Two previous messages...
And now we have his new message: a full-blown 48 hour strike on the London Underground, starting now.
So what's it over, exactly?
To start with, it seems Bob and the bruvvers don't like the pay deal they've been offered. They reckon that a five year deal giving them inflation plus 1% for the first year, and inflation plus 0.5% pa thereafter, is just plain mean.
What! you exclaim.
What the FFFF!!????
Isn't it a fact that tube workers are pretty well wedged already? Don't tube drivers get paid £40 grand as a starting salary, and station supervisors £35-39K? And come to that, isn't it a fact that earnings in the private sector are actually falling?
Yes, well, OK... park the pay issue. The RMT have other grievances.
First, they want a cast iron job guarantee. With such lucrative positions, members are naturally keen not to lose them. Especially given the chill blasts blowing above ground, where everyone else is facing the chop every single day.
And second, it turns out they're also striking for the reinstatement of two suspended comrades facing disciplinaries. One comrade is being victimised by means of a criminal trial for theft, and the other is being picked on over a trivial matter of opening the doors on the wrong side of his train, nearly losing his passengers overboard, and then lying about it afterwards.
So Bob's message today is that ordinaryhardworkinghardpressedwageslave Londoners must suffer so that his members can grab an even bigger slice of the pie, enjoy even more job security, and be even less subject to management discipline.
But Bob's real message is of course much bigger.
His real message is that now is the best chance in years for public sector unions to go for gold.
Think about it. As we blogged here, the public sector is four times more heavily unionised than the private sector, with a 60% membership rate. Which means the unions have far more power in the public sector.
And public sector workers are far more likely to strike (see this post): even in the relative industrial calm of the last five years, they have been 30 times more likely to go out.
The result is that the public sector loses many more days to industrial action than the private sector, even though it employs only a quarter as many people:
So against that background, public sector union bosses are looking at a once in a career opportunity.
Here we have a reeling dispirited government who no longer care if they give away the shop. They're way beyond that. Their main aim now is to minimise the scale of their defeat, which definitely DEFINITELY means no Winter of Discontent style public sector strikes.
Sure, if they give in to big union demands they'll be increasing the problems facing the next government. But why should they worry? They don't care if they make life more difficult for Dave and George in 12 months time - in fact, that would be a positive bonus.

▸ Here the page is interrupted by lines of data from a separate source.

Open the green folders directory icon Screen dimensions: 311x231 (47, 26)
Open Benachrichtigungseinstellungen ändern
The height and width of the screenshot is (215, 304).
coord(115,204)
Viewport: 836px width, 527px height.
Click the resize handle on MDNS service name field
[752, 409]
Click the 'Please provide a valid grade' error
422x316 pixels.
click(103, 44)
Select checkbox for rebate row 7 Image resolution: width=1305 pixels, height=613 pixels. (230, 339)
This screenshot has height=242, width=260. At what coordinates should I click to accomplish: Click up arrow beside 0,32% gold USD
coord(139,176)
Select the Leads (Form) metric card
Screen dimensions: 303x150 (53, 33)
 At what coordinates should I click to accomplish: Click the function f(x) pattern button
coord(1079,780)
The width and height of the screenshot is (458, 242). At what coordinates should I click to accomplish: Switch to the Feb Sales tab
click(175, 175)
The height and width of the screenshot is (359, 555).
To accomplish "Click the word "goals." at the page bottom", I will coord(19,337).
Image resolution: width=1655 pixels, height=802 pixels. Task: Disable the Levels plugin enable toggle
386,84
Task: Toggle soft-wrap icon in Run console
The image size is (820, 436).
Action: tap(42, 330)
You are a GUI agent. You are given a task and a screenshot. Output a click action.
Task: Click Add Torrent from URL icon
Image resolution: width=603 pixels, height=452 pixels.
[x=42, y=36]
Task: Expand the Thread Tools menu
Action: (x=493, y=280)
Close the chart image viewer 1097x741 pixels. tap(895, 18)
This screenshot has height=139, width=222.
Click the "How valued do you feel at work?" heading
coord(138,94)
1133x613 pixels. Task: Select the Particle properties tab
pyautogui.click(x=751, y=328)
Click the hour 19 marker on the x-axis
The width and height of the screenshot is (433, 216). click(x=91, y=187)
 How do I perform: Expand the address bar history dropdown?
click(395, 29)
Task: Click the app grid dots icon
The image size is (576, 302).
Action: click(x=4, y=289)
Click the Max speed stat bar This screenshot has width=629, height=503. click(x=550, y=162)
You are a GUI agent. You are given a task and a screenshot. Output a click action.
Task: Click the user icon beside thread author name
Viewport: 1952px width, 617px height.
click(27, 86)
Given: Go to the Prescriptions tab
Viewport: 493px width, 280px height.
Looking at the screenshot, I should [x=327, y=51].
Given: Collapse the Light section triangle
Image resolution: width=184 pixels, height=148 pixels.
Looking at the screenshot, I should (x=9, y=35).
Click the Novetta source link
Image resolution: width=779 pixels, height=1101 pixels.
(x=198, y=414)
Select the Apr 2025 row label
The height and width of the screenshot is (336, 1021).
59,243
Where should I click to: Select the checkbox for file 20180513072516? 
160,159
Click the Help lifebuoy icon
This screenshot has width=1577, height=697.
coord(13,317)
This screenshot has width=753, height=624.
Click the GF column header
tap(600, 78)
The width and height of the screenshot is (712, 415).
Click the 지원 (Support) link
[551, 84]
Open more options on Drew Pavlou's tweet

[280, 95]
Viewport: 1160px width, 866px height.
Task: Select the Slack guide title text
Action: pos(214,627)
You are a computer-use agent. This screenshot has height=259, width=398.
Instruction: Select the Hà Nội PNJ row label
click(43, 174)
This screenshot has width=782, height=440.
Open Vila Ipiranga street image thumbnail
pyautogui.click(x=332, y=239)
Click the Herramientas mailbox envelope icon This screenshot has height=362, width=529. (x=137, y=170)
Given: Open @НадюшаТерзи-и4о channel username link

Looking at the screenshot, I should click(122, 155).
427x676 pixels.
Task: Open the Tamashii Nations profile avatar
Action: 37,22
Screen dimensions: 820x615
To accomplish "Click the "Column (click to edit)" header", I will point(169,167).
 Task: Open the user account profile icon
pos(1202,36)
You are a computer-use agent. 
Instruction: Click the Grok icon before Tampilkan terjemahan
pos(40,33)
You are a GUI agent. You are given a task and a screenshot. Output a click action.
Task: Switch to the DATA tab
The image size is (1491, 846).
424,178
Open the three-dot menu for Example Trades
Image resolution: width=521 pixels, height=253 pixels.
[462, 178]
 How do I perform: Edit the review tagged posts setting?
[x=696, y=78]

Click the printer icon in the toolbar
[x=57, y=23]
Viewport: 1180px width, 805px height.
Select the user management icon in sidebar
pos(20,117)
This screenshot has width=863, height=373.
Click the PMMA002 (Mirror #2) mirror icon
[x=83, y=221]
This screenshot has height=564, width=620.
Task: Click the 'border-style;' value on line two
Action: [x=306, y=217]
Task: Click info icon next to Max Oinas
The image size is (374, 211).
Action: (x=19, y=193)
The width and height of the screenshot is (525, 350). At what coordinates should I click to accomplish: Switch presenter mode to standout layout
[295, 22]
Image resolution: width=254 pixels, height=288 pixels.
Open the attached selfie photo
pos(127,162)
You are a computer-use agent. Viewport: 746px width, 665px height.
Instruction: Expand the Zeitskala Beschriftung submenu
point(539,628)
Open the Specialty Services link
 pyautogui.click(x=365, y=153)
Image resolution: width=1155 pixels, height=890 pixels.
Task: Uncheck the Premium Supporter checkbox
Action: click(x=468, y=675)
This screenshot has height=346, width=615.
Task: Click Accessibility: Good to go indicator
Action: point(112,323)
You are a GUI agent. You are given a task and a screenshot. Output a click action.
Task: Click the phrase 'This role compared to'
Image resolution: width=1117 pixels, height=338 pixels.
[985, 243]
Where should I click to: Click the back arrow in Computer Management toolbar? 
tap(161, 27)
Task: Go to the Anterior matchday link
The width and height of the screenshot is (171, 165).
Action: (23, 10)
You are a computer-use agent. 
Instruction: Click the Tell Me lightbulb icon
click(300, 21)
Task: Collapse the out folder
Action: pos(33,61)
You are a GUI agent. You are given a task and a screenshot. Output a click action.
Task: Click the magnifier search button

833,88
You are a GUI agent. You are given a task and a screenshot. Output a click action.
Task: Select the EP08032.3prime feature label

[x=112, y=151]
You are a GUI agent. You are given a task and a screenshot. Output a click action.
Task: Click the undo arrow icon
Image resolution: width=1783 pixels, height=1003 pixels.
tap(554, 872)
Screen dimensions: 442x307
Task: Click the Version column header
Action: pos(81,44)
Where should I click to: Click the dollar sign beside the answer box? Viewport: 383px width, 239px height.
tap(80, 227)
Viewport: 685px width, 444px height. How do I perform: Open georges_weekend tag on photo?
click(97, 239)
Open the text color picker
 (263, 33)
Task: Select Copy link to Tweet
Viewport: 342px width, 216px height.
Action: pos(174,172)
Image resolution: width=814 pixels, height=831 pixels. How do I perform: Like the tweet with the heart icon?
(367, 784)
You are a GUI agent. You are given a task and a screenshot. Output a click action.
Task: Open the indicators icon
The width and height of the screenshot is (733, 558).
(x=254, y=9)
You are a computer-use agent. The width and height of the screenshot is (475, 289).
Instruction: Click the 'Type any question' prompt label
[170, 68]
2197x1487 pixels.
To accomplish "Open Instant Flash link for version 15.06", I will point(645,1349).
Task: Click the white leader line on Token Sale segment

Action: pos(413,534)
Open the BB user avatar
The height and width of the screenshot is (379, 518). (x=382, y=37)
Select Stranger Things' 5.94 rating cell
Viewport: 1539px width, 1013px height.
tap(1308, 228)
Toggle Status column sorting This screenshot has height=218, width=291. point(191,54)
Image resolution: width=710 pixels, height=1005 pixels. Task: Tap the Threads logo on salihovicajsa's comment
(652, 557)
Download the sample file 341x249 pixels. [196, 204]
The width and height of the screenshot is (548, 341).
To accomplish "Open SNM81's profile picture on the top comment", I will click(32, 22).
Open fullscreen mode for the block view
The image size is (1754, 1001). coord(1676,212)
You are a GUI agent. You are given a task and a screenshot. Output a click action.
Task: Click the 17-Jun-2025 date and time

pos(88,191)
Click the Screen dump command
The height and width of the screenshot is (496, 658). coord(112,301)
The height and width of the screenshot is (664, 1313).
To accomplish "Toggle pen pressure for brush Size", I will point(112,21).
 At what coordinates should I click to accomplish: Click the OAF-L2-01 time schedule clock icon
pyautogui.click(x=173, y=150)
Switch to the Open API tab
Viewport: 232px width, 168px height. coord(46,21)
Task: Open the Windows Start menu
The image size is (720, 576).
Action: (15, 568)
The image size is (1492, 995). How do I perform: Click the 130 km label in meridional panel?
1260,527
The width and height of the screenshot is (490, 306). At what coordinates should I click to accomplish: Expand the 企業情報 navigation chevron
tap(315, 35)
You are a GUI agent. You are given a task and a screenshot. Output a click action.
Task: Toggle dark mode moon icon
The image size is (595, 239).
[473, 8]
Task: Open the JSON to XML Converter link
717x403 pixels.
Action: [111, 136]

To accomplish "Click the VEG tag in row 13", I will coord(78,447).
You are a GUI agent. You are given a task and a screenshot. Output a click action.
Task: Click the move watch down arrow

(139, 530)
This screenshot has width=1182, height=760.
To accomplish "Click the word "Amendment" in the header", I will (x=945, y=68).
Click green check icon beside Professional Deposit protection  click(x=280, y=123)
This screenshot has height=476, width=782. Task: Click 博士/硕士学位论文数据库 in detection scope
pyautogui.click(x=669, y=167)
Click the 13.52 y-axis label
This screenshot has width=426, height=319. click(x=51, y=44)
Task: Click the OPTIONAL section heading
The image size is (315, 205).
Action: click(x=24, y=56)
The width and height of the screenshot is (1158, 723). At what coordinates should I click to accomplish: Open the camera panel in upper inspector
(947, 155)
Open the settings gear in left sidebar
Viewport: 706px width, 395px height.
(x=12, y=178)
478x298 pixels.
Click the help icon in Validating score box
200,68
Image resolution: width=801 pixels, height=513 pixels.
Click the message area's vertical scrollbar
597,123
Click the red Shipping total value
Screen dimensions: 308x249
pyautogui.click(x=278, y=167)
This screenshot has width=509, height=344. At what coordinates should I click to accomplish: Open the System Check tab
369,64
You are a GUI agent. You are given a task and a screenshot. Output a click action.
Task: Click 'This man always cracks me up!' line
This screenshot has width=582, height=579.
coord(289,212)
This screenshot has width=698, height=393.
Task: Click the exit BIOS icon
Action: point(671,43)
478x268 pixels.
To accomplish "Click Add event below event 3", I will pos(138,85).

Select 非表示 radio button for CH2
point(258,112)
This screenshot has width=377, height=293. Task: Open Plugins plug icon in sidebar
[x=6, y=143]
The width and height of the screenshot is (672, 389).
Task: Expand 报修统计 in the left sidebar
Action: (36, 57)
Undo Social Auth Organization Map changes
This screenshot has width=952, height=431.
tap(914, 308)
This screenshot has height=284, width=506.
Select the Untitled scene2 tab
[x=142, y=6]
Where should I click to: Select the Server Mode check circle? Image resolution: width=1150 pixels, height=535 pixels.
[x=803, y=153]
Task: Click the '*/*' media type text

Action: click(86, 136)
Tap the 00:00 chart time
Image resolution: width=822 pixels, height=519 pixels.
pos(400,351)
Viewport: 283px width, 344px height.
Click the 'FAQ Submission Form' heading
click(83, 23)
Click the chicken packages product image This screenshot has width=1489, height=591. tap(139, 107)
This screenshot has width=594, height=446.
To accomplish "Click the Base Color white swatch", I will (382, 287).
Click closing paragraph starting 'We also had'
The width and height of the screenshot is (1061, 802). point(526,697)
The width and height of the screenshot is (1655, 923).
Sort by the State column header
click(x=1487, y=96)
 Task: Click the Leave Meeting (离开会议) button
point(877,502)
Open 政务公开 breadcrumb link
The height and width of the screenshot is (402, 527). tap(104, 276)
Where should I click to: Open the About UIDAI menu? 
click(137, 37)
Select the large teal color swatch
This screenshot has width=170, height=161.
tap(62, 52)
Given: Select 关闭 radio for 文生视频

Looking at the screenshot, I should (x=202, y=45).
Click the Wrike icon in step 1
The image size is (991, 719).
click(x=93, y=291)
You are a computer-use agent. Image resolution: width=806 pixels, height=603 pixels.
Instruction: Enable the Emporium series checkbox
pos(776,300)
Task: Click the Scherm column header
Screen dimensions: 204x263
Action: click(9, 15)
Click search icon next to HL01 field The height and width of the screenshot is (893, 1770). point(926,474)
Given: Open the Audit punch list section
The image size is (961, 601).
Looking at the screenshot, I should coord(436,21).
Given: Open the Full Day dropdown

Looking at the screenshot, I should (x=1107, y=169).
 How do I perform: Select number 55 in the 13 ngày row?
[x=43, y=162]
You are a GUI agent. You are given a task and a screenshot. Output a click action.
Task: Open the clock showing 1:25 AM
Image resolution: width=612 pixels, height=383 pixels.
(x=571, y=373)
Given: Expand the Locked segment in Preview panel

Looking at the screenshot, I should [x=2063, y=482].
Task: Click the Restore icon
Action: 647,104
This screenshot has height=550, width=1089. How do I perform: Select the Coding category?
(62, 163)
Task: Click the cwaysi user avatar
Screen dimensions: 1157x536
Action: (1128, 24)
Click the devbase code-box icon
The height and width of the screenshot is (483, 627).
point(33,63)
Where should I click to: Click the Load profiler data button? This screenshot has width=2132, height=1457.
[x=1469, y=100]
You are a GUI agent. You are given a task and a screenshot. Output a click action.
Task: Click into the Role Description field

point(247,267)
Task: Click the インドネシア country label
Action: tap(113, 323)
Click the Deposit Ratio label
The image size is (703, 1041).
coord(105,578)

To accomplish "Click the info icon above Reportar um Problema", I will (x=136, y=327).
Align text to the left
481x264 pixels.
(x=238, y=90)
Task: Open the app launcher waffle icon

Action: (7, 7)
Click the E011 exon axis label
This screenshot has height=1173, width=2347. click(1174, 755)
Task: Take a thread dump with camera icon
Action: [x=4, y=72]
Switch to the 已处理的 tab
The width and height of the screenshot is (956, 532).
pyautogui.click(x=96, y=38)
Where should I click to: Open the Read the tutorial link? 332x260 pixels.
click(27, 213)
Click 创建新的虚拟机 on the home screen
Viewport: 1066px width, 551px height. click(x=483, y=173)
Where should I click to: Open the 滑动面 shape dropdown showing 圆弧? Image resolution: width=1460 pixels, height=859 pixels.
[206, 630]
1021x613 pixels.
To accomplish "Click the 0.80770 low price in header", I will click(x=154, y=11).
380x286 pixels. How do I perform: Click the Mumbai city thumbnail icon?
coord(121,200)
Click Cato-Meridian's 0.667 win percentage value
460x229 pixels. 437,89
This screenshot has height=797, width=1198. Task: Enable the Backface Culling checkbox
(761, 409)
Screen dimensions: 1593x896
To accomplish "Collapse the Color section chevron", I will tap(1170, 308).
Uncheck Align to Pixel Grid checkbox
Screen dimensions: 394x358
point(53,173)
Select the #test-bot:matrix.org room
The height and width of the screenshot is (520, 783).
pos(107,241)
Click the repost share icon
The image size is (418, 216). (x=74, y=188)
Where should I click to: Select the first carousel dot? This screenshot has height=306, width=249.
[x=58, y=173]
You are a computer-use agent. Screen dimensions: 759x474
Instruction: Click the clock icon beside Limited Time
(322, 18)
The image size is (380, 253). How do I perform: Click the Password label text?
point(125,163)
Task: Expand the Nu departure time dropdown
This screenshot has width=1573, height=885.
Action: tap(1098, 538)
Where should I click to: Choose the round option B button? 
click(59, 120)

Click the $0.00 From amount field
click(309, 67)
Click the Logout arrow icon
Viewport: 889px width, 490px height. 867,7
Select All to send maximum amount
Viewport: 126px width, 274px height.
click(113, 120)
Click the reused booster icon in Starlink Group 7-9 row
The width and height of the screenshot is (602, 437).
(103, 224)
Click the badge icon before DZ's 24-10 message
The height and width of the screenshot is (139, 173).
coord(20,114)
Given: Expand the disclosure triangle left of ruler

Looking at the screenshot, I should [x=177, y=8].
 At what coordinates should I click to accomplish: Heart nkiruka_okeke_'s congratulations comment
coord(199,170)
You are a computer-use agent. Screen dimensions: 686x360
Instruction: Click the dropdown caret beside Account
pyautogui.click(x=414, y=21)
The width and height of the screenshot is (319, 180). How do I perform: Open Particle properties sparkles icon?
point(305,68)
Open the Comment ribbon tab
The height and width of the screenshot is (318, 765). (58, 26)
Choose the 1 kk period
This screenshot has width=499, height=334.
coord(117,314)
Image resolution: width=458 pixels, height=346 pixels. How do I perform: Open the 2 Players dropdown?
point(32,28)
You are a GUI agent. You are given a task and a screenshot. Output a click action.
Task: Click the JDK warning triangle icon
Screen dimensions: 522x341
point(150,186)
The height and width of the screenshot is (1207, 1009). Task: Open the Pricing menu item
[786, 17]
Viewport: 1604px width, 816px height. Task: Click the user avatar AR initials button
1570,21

And the union bosses ain't quite so dumb as they look (they can hardly be that dumb). They know that life will be much tougher with Dave and George across the table, if only because D&G will be aiming to stick around for a decade.
So if you're a public sector union boss, there's only one conclusion: now is the time to strike.
Update 10-6 - interesting cross reference on transport pay in today's Times: "Data from the Civil Aviation Authority (CAA) shows for the first time how much higher BA’s wage costs are than its rivals. The average salary for BA’s 14,000 cabin crew, including bonuses and allowances, is £29,900, compared with £14,400 at Virgin Atlantic and £20,200 at easyJet. BA’s pilots earn an average of £107,600, compared with £89,500 at Virgin and £71,400 at easyJet." Interesting.